The Bank has access to off-balance sheet liquidity through unsecured Federal funds lines totaling $90.0 million at March 31, 2024, and December 31, 2023. The Bank has a secured line of credit with the Federal Home Loan Bank (FHLB) with available credit of $104.8 million as of March 31, 2024, and $90.1 million as of December 31, 2023. The FHLB line of credit is secured by a blanket lien on qualifying loans in the residential, commercial, agricultural real estate, and home equity portfolios.
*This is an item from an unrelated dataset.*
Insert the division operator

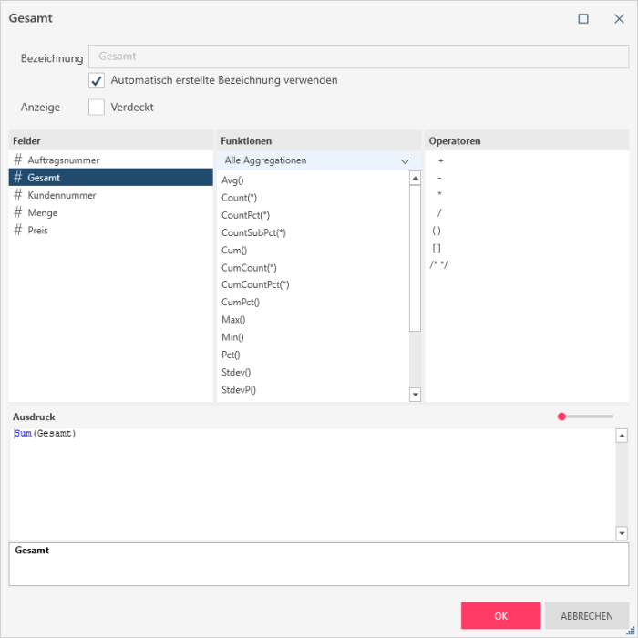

The Bank is scheduled to receive $84.2 million from bond paydowns and maturities by the end of 2024 which can be used to fund future loan growth and for other purposes.

LOAN PORTFOLIO

The Company’s loan portfolio is diversified with its two largest segments being residential mortgage loans originated through its subsidiary F&M Mortgage, and automobile loans originated by its dealer finance division. Following is a breakdown of the loan portfolio composition as of March 31, 2024, and December 31, 2023 (dollars in thousands):

March 31, 2024 December 31, 2023
Loan Category
Balance Percentage of Total Portfolio Balance Percentage of Total Portfolio
Residential mortgage
$ 209,147 25.32 % $ 204,344 24.86 %
Automobile
119,785 14.50 % 122,924 14.95 %
Non owner-occupied commercial real estate
101,237 12.26 % 106,181 12.92 %
Owner-occupied commercial real estate
88,660 10.74 % 92,362 11.23 %
Secured by farmland
82,048 9.93 % 81,657 9.93 %
Commercial and industrial (includes agricultural loans)
61,451 7.44 % 58,734 7.14 %
Other construction and loan development loans
52,812 6.39 % 47,749 5.81 %
Home equity lines of credit
46,087 5.58 % 45,749 5.56 %
Residential construction loans
32,397 3.92 % 30,488 3.71 %
Credit card and other consumer loans
16,354 1.98 % 17,278 2.10 %
Multi-family
10,699 1.30 % 8,203 1.00 %
Other
5,195 0.64 % 6,423 0.79 %
Total
$ 825,872 100.00 % $ 822,092 100.00 %

ASSET QUALITY AND ALLOWANCE FOR CREDIT LOSSES

Nonperforming loans (NPLs) as a percentage of total assets were 0.47% at March 31, 2024, compared to 0.50% at December 31, 2023. Net charge-offs as a percentage of average loans were 0.39% for the quarter ended March 31, 2024, up .01% from the linked quarter December 31, 2023, and up 0.30% from first quarter 2023.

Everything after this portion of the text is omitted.